**Problem statement:** From the first line to the last, give the data again exactly.

**Dataset content:**

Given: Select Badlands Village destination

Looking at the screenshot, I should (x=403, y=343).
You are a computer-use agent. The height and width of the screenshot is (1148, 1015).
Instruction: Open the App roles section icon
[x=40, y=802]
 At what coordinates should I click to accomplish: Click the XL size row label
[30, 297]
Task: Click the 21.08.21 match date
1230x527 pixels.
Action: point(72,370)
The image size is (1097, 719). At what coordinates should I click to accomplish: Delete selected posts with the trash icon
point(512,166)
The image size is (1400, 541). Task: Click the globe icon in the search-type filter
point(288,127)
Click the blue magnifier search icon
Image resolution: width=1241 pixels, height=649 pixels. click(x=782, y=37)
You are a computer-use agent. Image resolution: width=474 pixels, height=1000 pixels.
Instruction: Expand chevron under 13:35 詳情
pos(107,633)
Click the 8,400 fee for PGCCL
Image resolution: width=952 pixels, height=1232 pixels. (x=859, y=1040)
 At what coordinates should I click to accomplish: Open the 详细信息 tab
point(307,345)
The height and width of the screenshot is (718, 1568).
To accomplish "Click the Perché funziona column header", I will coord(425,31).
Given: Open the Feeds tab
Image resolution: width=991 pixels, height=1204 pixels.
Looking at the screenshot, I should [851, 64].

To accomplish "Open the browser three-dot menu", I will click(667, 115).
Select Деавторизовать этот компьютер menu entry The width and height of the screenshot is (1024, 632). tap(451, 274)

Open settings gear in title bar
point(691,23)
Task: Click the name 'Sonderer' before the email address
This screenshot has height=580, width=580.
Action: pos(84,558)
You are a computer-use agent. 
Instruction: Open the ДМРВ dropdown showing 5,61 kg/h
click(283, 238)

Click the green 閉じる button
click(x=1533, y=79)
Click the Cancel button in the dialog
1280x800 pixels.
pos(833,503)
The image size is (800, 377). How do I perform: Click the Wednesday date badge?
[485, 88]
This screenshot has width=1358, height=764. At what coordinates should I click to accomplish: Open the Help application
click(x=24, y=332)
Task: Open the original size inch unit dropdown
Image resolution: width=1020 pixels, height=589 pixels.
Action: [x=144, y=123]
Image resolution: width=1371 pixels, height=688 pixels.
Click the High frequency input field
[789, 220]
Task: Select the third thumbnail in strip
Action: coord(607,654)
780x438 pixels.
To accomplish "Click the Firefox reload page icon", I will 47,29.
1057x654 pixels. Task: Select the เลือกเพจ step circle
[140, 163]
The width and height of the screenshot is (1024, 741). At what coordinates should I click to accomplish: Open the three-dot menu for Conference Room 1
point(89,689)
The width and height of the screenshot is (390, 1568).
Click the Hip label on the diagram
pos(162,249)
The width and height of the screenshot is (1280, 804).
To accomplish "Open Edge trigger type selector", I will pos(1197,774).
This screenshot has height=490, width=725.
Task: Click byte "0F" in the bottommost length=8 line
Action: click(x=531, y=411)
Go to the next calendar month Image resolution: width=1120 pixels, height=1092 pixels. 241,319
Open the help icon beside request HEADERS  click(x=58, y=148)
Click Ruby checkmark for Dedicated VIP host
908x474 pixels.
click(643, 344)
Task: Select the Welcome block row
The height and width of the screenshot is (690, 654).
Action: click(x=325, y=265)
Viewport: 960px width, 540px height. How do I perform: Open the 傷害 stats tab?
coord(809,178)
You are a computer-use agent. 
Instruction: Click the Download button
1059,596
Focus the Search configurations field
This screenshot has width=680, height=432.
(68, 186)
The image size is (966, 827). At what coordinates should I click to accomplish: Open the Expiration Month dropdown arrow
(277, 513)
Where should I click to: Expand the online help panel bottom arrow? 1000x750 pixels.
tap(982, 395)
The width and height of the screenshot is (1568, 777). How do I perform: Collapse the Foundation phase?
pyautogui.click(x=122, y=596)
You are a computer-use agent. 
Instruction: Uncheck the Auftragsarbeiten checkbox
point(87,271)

**Output of the exercise:**
Given: Select Badlands Village destination

Looking at the screenshot, I should (x=403, y=343).
You are a computer-use agent. The height and width of the screenshot is (1148, 1015).
Instruction: Open the App roles section icon
[x=40, y=802]
 At what coordinates should I click to accomplish: Click the XL size row label
[30, 297]
Task: Click the 21.08.21 match date
1230x527 pixels.
Action: point(72,370)
The image size is (1097, 719). At what coordinates should I click to accomplish: Delete selected posts with the trash icon
point(512,166)
The image size is (1400, 541). Task: Click the globe icon in the search-type filter
point(288,127)
Click the blue magnifier search icon
Image resolution: width=1241 pixels, height=649 pixels. click(x=782, y=37)
You are a computer-use agent. Image resolution: width=474 pixels, height=1000 pixels.
Instruction: Expand chevron under 13:35 詳情
pos(107,633)
Click the 8,400 fee for PGCCL
Image resolution: width=952 pixels, height=1232 pixels. (x=859, y=1040)
 At what coordinates should I click to accomplish: Open the 详细信息 tab
point(307,345)
The height and width of the screenshot is (718, 1568).
To accomplish "Click the Perché funziona column header", I will coord(425,31).
Given: Open the Feeds tab
Image resolution: width=991 pixels, height=1204 pixels.
Looking at the screenshot, I should [851, 64].

To accomplish "Open the browser three-dot menu", I will click(667, 115).
Select Деавторизовать этот компьютер menu entry The width and height of the screenshot is (1024, 632). tap(451, 274)

Open settings gear in title bar
point(691,23)
Task: Click the name 'Sonderer' before the email address
This screenshot has height=580, width=580.
Action: pos(84,558)
You are a computer-use agent. 
Instruction: Open the ДМРВ dropdown showing 5,61 kg/h
click(283, 238)

Click the green 閉じる button
click(x=1533, y=79)
Click the Cancel button in the dialog
1280x800 pixels.
pos(833,503)
The image size is (800, 377). How do I perform: Click the Wednesday date badge?
[485, 88]
This screenshot has width=1358, height=764. At what coordinates should I click to accomplish: Open the Help application
click(x=24, y=332)
Task: Open the original size inch unit dropdown
Image resolution: width=1020 pixels, height=589 pixels.
Action: [x=144, y=123]
Image resolution: width=1371 pixels, height=688 pixels.
Click the High frequency input field
[789, 220]
Task: Select the third thumbnail in strip
Action: coord(607,654)
780x438 pixels.
To accomplish "Click the Firefox reload page icon", I will 47,29.
1057x654 pixels. Task: Select the เลือกเพจ step circle
[140, 163]
The width and height of the screenshot is (1024, 741). At what coordinates should I click to accomplish: Open the three-dot menu for Conference Room 1
point(89,689)
The width and height of the screenshot is (390, 1568).
Click the Hip label on the diagram
pos(162,249)
The width and height of the screenshot is (1280, 804).
To accomplish "Open Edge trigger type selector", I will pos(1197,774).
This screenshot has height=490, width=725.
Task: Click byte "0F" in the bottommost length=8 line
Action: click(x=531, y=411)
Go to the next calendar month Image resolution: width=1120 pixels, height=1092 pixels. 241,319
Open the help icon beside request HEADERS  click(x=58, y=148)
Click Ruby checkmark for Dedicated VIP host
908x474 pixels.
click(643, 344)
Task: Select the Welcome block row
The height and width of the screenshot is (690, 654).
Action: click(x=325, y=265)
Viewport: 960px width, 540px height. How do I perform: Open the 傷害 stats tab?
coord(809,178)
You are a computer-use agent. 
Instruction: Click the Download button
1059,596
Focus the Search configurations field
This screenshot has width=680, height=432.
(68, 186)
The image size is (966, 827). At what coordinates should I click to accomplish: Open the Expiration Month dropdown arrow
(277, 513)
Where should I click to: Expand the online help panel bottom arrow? 1000x750 pixels.
tap(982, 395)
The width and height of the screenshot is (1568, 777). How do I perform: Collapse the Foundation phase?
pyautogui.click(x=122, y=596)
You are a computer-use agent. 
Instruction: Uncheck the Auftragsarbeiten checkbox
point(87,271)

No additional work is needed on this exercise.